• **TEXT SEGMENT**
========

Vajpayee also dispelled Western fears that massing around 800,000 soldiers by the two South Asian rivals on their borders could lead to another full-scale conflict, news agencies reported.
"There is no such proposal," Vajpayee said when asked about the possibility of a military pullback.
"There is no threat of such a war... However, we are prepared for any eventuality," he told a televised press conference in the northern town of Shimla.
India's hawkish Defence Minister George Fernandes, however, pulled out all the stops Monday and launched a bitter attack on Pakistan and its President Pervez Musharraf.
Musharraf, for his part, delivered a stern warning to India during Pakistan's National Day ceremony last Saturday.
"If India has any aggressive designs, it should not remain under any sort of misconception. Pakistan today possesses a powerful military might and can give a crushing reply to all types of aggression," he said in Islamabad.
Fernandes, who in 1999 sparked a diplomatic storm by calling China India's enemy number one, described Musharraf's weekend warning to India as "childish."
Addressing combat troops in Longawal, the desert site of a fierce tank battle between India and Pakistan in 1971, he chided Musharraf and said the Pakistani ruler was living in a "make-believe world."
Fernandes said he was being repeatedly asked by army commanders and others on the duration of the border deployment.
"We will not be able to give an answer right now. When the time comes the answer will be given. We certainly want to take a decision on it without wasting much time. We are ready for talks with Pakistan if Musharraf accepts India's conditions and normalizes the situation."
Meanwhile, sectarian unrest continued in India, with Hindu extremists attacking Muslims. At least five Hindus were shot dead by police Monday when extremist Hindus attacked processions of Shiite Muslims in the northern desert state of Rajasthan, reported Agence France-Presse (AFP).
Seventy others, including 45 policemen, were injured in clashes that erupted when a procession for the holy month of Moharram was attacked by a stone-pelting mob in Gangapur town, 250 kilometers (155 miles) north of Rajasthan's capital of Jaipur.
State deputy police chief Arun Duggar said police opened fire on the Hindu attackers after they blocked the path of the Muslim marchers and went on a rampage in the normally quiet town.
Duggar said a large police contingent has been rushed to Gangapur to bring the situation under control and identified the attackers as extremists of at least three Hindu hardline parties.

========

• **MATERIAL SHOWN**
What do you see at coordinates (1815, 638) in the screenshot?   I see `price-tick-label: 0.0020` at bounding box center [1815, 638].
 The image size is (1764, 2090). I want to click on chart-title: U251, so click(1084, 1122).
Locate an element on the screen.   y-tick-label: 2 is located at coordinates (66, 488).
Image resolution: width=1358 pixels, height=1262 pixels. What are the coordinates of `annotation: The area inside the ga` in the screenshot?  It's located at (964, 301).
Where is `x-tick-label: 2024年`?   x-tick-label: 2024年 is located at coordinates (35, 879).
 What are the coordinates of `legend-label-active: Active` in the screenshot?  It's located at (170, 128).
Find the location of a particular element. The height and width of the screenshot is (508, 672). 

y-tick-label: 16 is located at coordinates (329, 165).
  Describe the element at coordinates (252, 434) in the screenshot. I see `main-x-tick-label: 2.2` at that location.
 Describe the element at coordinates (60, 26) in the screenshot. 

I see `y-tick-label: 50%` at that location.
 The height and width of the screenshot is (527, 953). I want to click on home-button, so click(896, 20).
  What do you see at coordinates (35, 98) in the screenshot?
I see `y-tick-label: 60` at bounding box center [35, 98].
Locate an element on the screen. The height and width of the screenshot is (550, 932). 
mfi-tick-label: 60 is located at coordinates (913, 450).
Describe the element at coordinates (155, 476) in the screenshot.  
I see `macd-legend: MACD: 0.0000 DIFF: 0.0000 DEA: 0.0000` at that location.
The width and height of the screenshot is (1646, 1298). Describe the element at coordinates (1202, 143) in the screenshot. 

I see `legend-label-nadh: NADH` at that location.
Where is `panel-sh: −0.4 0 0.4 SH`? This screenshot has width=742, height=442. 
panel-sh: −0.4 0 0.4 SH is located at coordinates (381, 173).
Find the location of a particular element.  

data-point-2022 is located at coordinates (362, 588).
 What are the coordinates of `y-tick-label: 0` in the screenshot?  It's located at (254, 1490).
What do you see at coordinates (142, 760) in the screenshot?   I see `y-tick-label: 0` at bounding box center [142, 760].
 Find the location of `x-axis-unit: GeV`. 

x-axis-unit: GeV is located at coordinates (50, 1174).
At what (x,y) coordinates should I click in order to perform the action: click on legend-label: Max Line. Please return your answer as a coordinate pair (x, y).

========

• **TASKS AND EXERCISES**
1. Answer these questions using the India-Pakistan report:
(a) In which town did Vajpayee hold his televised press conference?
(b) What word did Fernandes use to describe Musharraf's weekend warning to India?
(c) How many policemen were among the seventy people injured in the Gangapur clashes?
2. Resume the India-Pakistan report from the point at which it stops.
The listing is separate material and has no connection to the India-Pakistan report.

• **ANSWERS TO THE EXERCISE**
1.
(a) Shimla
(b) "Childish"
(c) 45

2.
He said the police resorted to firing after the use of tear-gas and batons failed to disperse the mobs, adding that a curfew was clamped on the Hindu-majority town.
The senior official also reported a similar attack on a Moharram procession in the state's Pali district and said at least 14 people were injured in the communal flareup.
He said armed policemen were patrolling the riot-affected area of Pali.
In the western state of Gujarat, the site of the decade's bloodiest Hindu-Muslim rioting that left more than 700 people dead (mostly Muslims) since the end of February, curfews and tight security marked the annual religious event.
Street processions that accompany Ashura, the 10th day of Moharram when Shiites mark the death of Prophet Mohammad's (Peace be upon him) grandson Hussain, were cancelled after Muslim leaders appealed for low-key mourning in the wake of the Hindu-Muslim riots.
"There is already communal tension in the state and we do not want to fuel it any further by taking out the processions," said Gujarat Chand Committee president Maulana Shabbir Aalam.
"Instead, many of us will be fasting to mourn the death of the Muslims who were burned alive in the recent riots," he said.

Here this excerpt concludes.